If Obi becomes president, it’s almost certain that the National
Assembly will be dominated by the APC and the PDP both because the
Labor Party hasn’t fielded candidates in all National Assembly positions
across the nation and because most of the people it has fielded are
weak candidates with weak chances of victory.
Although he himself was a PDP member, which makes him a
political kindred of the APC/PDP political family, his upset victory
might cause him to be treated as a pariah, which would frustrate his
legislative agenda. He could, in fact, be impeached and removed from
office. Although he survived a similar fate when he was governor of
Anambra, Nigeria isn’t Anambra State. So, as a driver, he won’t be able
to change the engine of our motionless car.

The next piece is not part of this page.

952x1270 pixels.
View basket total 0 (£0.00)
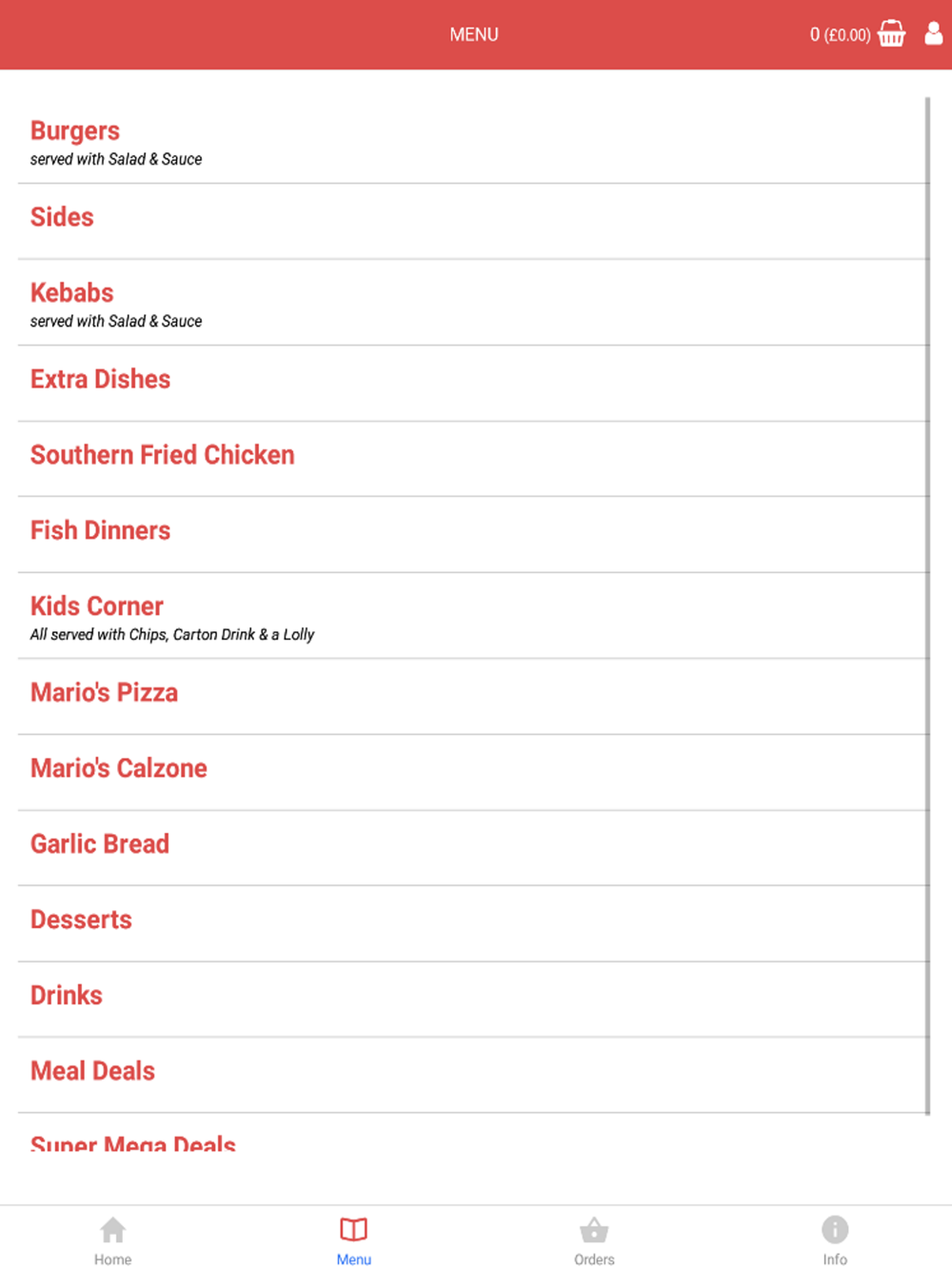click(840, 34)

Should Atiku Abubakar become president, his most immediate
burden would be dealing with a deeply divided nation. It’s obvious that
the prevailing sentiment in the South is that a southerner (and, for
some, a Christian) should succeed Muhammadu Buhari. And that’s not an
unreasonable sentiment in the light of the power of symbolic
representation in a complex, multi-ethnic, and multi-religious country
like Nigeria.
Atiku’s election after Buhari would be made worse by the fact
that they both share the same ethnicity. Although Buhari doesn’t speak
Fulfulde (the language of the Fulani), is culturally and linguistically
Hausa, and can only imagine what it means to be culturally Fulani, he
nonetheless self-identifies as Fulani and is phenotypically Fulani.
Atiku is culturally and linguistically Fulani. And they are both
Muslims.
The sense of righteous indignation that the emergence of Atiku
as president would provoke in the South might convulse the foundations
of Nigeria. It would also deepen the alienation of the Igbo and probably
push Biafra agitation to the mainstream in the Southeast.
The Southwest might also partake in calling attention to
“northern domination” and recoil to its “Yoruba Nation” shell, which
would embolden other subnationalist fissiparities. This would be ironic
because, with all his faults, Atiku is probably the most cosmopolitan
politician to ever emerge from northern Nigeria. But the likely revolt
of the South against his presidency won’t be against him as a person but
against the idea of one northern Muslim succeeding another northern
Muslim.
A Bola Tinubu presidency would be hamstrung by multiple
burdens. The first is a moral one. His U.S. drug forfeiture in the
1990s, which is now more public knowledge than it has ever been, would
perpetually undermine his moral authority as a president. He is also
clearly physically and mentally unwell and would have a surrogate
presidency that would be worse than Buhari’s.
But it would be a factious surrogate presidency. Remi Tinubu,
his wife, would head one faction. Seyi Tinubu (whom I learned isn’t the
son of Remi) would head another. In other words, it would be another
Buhari presidency, except that it would be on steroids. It would become
clear that the fears about a Muslim-Muslim presidency were groundless
since both Remi and Seyi are Christians.
I also foresee an open confrontation between Kashim Shettima
and Tinubu’s inner circle, and the confrontation would assume a regional
coloration. Shettima is a studious, strong-willed, and self-assured
personality who would revolt against his exclusion—unlike Osinbajo. It
won’t take long for the North to sour on Tinubu and for regional
animosities to ensue.
Of course, a Tinubu win, like an Atiku win, would most likely
add fuel to the flames of Biafra agitation and mainstream it. It isn’t
just because people in the Southeast rightly feel that this is the time
for a president from their region but also because Tinubu doesn’t seem
to show any warmth toward them. His election, like Atiku’s, would
exacerbate the sensation of alienation in the Southeast.
What is obvious to me is that whoever emerges president in 2023
would have a more difficult country to govern than any president since
at least 1999. That means the formation of a government of national
unity, which some people already advocate, is inevitable.
But a government of national unity is merely elite appeasement.
To have a chance to succeed even minimally, the next government has to
be more attuned to the pulse of the people in more ways than any
government we have had in recent time.